Copy all of the records below verbatim.

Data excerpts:

§

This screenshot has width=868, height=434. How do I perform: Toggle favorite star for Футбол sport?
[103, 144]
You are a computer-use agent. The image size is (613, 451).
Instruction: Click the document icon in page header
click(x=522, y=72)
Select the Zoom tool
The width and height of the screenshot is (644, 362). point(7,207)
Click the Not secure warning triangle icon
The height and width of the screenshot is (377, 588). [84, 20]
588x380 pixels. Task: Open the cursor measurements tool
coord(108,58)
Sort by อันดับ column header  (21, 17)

§

## RESPONSE TO THIS TASK
This screenshot has width=868, height=434. How do I perform: Toggle favorite star for Футбол sport?
[103, 144]
You are a computer-use agent. The image size is (613, 451).
Instruction: Click the document icon in page header
click(x=522, y=72)
Select the Zoom tool
The width and height of the screenshot is (644, 362). point(7,207)
Click the Not secure warning triangle icon
The height and width of the screenshot is (377, 588). [84, 20]
588x380 pixels. Task: Open the cursor measurements tool
coord(108,58)
Sort by อันดับ column header  (21, 17)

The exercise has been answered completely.